Before sentencing, Echavarria made two objections to the findings set forth in the Presentence Report ("PSR"): (1) that he had neither been charged with, nor admitted, the existence of a prior aggravated felony; and (2) that pursuant to Apprendi, the statutory maximum sentence for his offense should be two years rather than twenty years. At sentencing, Echavarria abandoned his first objection, conceding that "the Government ha[d] met its burden with respect to the conviction for purposes of sentencing" and also that"[t]he certified copy of the conviction that . . . was supplied . . . establishe[d] its validity for purposes of sentencing." The district court overruled Echavarria's Apprendi objection, finding that "Apprendi did not apply to the facts of this case."

Beginning with a base offense level 8 as recommended in the PSR, the district court increased it by 16 levels, finding that Echavarria had committed a prior aggravated felony for theft. The court then decreased the offense level by three for acceptance of responsibility, and found that 21 was the correct offense level. The court further found a criminal history category of III based on a four point total, which placed Echavarria in a 46-57 month range. The court sentenced him to a term of incarceration of 46 months, 3 years supervised release, and assessed a $100 fine. Although the original judgment and conviction stated a conviction for a single count in violation of 8 U.S.C. § 1326(a) and (b)(2), we permitted the parties to file an amended Judgment and Conviction, which does not reference 8 U.S.C. § 1326(b)(2). See United States v. Rivera-Sanchez, 222 F.3d 1057, 1062 (9th Cir. 2000) ( Judgment and Conviction should only reflect a violation of 8 U.S.C. § 1326(a)).

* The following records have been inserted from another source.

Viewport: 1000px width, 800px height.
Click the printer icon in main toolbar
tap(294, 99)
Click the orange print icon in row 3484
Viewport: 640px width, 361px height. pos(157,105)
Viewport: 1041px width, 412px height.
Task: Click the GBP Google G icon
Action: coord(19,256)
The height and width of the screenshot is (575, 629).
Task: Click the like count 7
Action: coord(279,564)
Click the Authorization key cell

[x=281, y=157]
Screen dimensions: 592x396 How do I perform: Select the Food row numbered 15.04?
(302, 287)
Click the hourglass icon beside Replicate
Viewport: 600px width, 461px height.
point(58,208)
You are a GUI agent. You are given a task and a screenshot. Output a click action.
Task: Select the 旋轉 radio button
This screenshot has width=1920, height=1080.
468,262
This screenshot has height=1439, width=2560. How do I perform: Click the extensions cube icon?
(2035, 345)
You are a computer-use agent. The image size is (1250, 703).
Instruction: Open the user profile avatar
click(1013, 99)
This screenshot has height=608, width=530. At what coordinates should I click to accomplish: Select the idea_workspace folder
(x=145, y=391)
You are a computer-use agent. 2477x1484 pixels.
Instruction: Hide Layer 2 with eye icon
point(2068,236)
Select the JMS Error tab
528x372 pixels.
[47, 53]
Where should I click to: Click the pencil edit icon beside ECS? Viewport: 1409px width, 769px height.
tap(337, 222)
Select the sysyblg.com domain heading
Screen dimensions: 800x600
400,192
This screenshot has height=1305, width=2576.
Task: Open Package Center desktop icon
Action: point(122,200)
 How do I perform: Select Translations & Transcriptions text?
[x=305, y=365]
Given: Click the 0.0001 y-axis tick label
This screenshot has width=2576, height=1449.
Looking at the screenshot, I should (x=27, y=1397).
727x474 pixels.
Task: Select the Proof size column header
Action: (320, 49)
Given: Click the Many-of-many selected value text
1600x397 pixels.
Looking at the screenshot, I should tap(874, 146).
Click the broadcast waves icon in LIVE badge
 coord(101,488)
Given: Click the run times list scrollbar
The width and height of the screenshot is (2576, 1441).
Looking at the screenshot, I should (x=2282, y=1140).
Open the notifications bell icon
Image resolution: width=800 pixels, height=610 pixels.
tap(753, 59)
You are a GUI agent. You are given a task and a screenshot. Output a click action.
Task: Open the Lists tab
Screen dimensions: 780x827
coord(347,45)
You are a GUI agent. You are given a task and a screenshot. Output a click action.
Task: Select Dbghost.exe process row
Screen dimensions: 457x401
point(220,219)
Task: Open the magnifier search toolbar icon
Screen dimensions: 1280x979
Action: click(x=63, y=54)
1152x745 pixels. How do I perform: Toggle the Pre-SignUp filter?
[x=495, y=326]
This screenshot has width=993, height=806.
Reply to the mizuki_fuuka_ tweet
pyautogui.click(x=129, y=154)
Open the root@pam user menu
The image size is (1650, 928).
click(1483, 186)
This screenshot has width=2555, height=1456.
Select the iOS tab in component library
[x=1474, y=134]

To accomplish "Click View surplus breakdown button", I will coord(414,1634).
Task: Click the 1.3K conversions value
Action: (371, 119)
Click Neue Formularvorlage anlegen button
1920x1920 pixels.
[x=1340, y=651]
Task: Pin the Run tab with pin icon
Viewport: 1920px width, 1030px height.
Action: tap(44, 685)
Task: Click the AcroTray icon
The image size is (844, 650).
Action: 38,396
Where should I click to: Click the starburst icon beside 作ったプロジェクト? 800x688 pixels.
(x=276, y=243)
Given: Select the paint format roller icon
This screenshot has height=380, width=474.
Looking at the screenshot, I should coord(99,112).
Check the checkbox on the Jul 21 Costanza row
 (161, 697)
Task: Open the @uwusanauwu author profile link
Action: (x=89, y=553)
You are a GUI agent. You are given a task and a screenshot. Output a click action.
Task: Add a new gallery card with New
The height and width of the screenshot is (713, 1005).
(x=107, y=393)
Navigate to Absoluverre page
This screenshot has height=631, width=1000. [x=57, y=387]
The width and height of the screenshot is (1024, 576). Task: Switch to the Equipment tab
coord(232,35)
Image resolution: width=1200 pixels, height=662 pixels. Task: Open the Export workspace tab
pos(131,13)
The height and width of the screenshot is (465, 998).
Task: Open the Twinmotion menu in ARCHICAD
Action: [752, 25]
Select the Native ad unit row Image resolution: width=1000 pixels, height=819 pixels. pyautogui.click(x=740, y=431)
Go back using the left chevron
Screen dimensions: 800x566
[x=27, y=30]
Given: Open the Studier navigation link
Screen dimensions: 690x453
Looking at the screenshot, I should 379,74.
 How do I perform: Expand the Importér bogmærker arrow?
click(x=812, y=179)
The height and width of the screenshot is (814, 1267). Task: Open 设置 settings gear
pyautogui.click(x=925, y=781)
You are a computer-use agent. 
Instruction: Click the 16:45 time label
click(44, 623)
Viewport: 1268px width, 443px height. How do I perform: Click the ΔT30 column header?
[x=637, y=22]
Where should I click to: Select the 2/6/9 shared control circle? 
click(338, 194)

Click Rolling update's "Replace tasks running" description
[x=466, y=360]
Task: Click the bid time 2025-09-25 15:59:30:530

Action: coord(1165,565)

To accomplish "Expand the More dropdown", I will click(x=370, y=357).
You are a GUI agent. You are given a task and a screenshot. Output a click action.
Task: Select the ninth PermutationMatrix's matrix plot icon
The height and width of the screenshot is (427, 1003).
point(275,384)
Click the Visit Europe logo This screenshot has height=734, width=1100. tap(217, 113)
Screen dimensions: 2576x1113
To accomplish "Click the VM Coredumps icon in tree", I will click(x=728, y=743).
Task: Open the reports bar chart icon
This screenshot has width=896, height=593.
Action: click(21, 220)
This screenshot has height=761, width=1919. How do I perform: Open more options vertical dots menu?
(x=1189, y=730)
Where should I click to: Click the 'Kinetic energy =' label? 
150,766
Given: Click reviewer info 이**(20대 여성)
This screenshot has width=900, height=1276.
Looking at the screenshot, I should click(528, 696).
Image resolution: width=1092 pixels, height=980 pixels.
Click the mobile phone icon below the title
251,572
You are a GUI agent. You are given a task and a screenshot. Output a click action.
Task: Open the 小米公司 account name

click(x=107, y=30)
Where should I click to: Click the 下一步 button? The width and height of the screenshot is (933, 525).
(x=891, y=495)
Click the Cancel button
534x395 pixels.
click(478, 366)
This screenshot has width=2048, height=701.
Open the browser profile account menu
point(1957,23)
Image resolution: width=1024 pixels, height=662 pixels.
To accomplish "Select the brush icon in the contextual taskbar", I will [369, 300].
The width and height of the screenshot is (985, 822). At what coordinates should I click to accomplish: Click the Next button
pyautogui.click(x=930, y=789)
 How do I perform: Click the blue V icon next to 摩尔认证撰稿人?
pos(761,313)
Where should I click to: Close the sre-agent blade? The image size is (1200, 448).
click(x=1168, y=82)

II. PRIOR AGGRAVATED FELONY

A. Waiver

Echavarria argues for the first time on appeal that the sentence imposed for his Nevada state theft offense cannot constitute an aggravated felony for purposes of enhancing his present sentence under 8 U.S.C. § 1326(b)(2), because that sentence was suspended. Generally, we do not consider issues raised for the first time on appeal. Bolker v. Comm'r, 760 F.2d 1039, 1042 (9th Cir. 1985). There are, however, four exceptions to this rule, where: (1) there are exceptional circumstances why the issue was not raised in the

Page 1268

trial court; (2) new issues have become relevant while the appeal was pending because of change in the law; (3) the issue presented is purely one of law and the opposing party will suffer no prejudice as a result of the failure to raise the issue in the trial court; or (4) plain error has occurred and injustice might otherwise result. United States v. Robertson, 52 F.3d 789, 791 (9th Cir. 1994).

Conceding that he failed to raise this issue before the district court, Echavarria argues that the third exception applies because the district court erred in interpreting the words used in the sentencing guidelines and statutes. We agree that this exception applies. Because "[a] district court's construction and interpretation of the Sentencing Guidelines are legal determinations," United States v. MacDonald, 992 F.2d 967, 970 (9th Cir. 1993), we will review Echavarria's claim of sentencing error, notwithstanding his earlier failure to raise it.

B. Aggravated Felony

Echavarria claims that because the 1996 amendments to the United States Code ("U.S.C."), codified at Omnibus Consolidated Appropriations Act of 1997, Pub.L. 104-208, Div. C, § 321(a), 110 Stat. 3009-628, 1996 HR 3610 (September 30, 1996), omitted language referring to suspension of imprisonment, in 8 U.S.C. § 1101(a)(43), the Sentencing Guidelines' exclusive reference to 1101(a)(43) for the definition of "aggravated felony" now means that the government must prove that the defendant actually served a sentence of imprisonment of at least one year. See Note 1 of the Application notes to U.S.S.G. § 2L1.2. He finds further support for his argument in the fact that the Application Notes to the U.S.S.G. under § 2L1.2 were amended after the 1996 Amendments to the Immigration Code, see Guideline Manual, Appendix C, Amendment 562, yet Note 1 of the Application Notes to U.S.S.G. § 2L1.2 refers only to 8 U.S.C. § 1101(a)(43). Thus, Echavarria contends that when determining whether a defendant committed an aggravated felony as defined under U.S.S.G. § 2L1.2, a suspended sentence should not be considered part of the required term of imprisonment. We disagree.